Headlines like “China bans bitcoin deposits” are short, catchy, and in the spirit of financial news, try to pin a market move down to a single anecdotal factor.
To summarize the FT article, this is probably just the second in a series of steps China will take on Bitcoin regulation, the two so being, based on my quick read:
- The People’s Bank of China (PBOC) does not recognize Bitcoin as a currency, and so prohibits Chinese banks from transacting in it. (Mention on the SCMP clip post here), and
- It is now forbidden to deposit Chinese yuan renminbi (RMB) cash onto BTC exchanges, in what seemed like an attempt to curb the flow of RMB out of China into Bitcoin, a trend shown by the dominance of China on the FiatLeak map last month.

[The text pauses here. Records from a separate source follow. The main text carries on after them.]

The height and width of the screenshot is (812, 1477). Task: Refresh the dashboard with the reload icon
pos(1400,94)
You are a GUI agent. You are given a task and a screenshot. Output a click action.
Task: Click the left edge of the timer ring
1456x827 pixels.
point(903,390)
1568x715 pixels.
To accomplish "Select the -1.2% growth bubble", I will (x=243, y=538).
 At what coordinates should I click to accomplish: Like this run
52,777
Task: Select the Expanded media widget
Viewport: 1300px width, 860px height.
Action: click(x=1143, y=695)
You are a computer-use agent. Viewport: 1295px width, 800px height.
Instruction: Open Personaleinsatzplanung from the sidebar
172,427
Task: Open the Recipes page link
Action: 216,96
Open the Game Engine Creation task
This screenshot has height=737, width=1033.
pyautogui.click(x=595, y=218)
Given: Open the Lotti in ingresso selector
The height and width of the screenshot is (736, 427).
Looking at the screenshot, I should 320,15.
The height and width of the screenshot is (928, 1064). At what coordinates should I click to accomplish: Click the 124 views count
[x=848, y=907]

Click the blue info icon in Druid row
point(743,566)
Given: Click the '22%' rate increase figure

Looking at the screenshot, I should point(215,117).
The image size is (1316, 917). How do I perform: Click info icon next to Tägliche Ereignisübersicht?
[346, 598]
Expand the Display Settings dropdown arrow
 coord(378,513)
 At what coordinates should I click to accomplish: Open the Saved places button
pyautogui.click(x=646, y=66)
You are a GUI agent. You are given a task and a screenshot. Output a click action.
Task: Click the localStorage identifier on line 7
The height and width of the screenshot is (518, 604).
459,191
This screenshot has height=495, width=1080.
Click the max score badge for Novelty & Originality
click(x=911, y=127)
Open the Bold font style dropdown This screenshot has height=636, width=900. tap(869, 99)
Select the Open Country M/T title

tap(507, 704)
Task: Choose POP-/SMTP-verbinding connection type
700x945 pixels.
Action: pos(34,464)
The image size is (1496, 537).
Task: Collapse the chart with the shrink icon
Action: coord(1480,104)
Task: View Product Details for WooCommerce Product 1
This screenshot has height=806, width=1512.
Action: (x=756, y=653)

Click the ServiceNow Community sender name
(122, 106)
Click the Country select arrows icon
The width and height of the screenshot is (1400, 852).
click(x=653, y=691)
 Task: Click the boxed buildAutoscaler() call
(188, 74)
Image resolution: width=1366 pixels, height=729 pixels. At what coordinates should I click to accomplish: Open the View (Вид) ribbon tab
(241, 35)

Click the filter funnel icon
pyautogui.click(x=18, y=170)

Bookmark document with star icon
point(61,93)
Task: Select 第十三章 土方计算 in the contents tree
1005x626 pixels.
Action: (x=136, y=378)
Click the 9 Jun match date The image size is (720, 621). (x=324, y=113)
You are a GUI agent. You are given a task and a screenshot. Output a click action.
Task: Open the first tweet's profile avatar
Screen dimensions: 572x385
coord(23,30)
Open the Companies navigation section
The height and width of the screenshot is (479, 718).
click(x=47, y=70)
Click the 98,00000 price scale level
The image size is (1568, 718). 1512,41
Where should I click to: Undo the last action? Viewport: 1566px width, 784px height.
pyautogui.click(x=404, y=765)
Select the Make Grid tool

The second one is more clearly a latest example of China currency controls, similar to the ones that exist on RMB on China’s capital account as opposed to its current account. China has a whole alphabet soup of regulations for getting money in and out of China depending on the purpose, including QFII (for foreigners to convert US dollars to buy onshore A-shares), QDII (for Chinese to convert RMB to foreign currency to buy foreign shares), RQFII (mostly for HK funds to use offshore RMB to buy onshore bonds) to name a few.
Until yesterday I was looking at Bitcoin as one of the easiest ways I might move money into China: buy Bitcoin in Hong Kong, transfer to BTCChina and sell there, likely at a premium, and viola, I would have transferred money into China at what would have effectively been a negative transaction fee. Even though buses all over Hong Kong advertise how each bank here has been getting so good at offering different RMB services, I have yet to find a service as simple and cost-effective as what Bitcoin technology would have enables.
Earlier today, Hong Kong’s main Bitcoin exchange ANX posted one of the greatest price swings from HK$5,459 to HK$1,694 before quickly recovering to HK$3,800, an intraday swing of over 69% which is wild even by Bitcoin standards. This example tells me that even on a top exchange closely connected to what is going on in China, there is plenty of room for profit in simple market making for investors with capital to provide liquidity and stability to Bitcoin.
My guess is that these regulations are going to continue coming in steps, and that accumulation of Bitcoin in China will, perhaps not surprisingly, come from trade when Chinese sell goods that foreigners want accepting Bitcoin rather than dollars or Euros as payment. This is probably more in line with what Beijing wants: China to maintain its trade surpluses and add to its problem of too much money in yet another currency, this time a virtual one.